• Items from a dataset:
_____

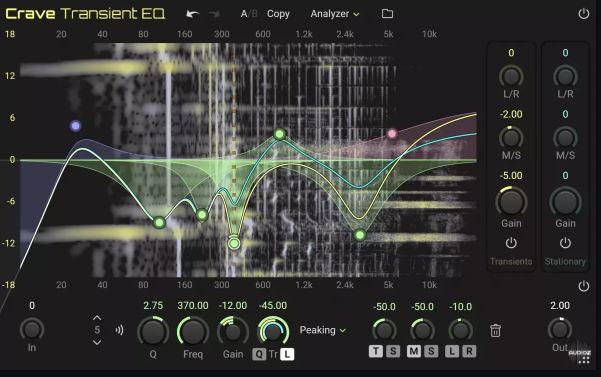The height and width of the screenshot is (377, 601).
Task: Expand the Peaking filter type dropdown
Action: click(x=323, y=330)
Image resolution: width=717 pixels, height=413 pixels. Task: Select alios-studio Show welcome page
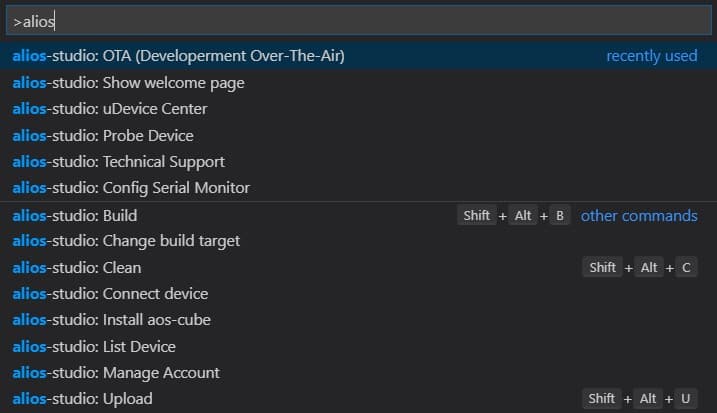(x=128, y=82)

_____

• REQUIREMENT: A picture must not appear in the copy. Transcribe exactly the lines from the one with "Image resolution: width=717" through the final line of the entries, both included, and no more.

• RESPONSE BELOW:
Image resolution: width=717 pixels, height=413 pixels. Task: Select alios-studio Show welcome page
(x=128, y=82)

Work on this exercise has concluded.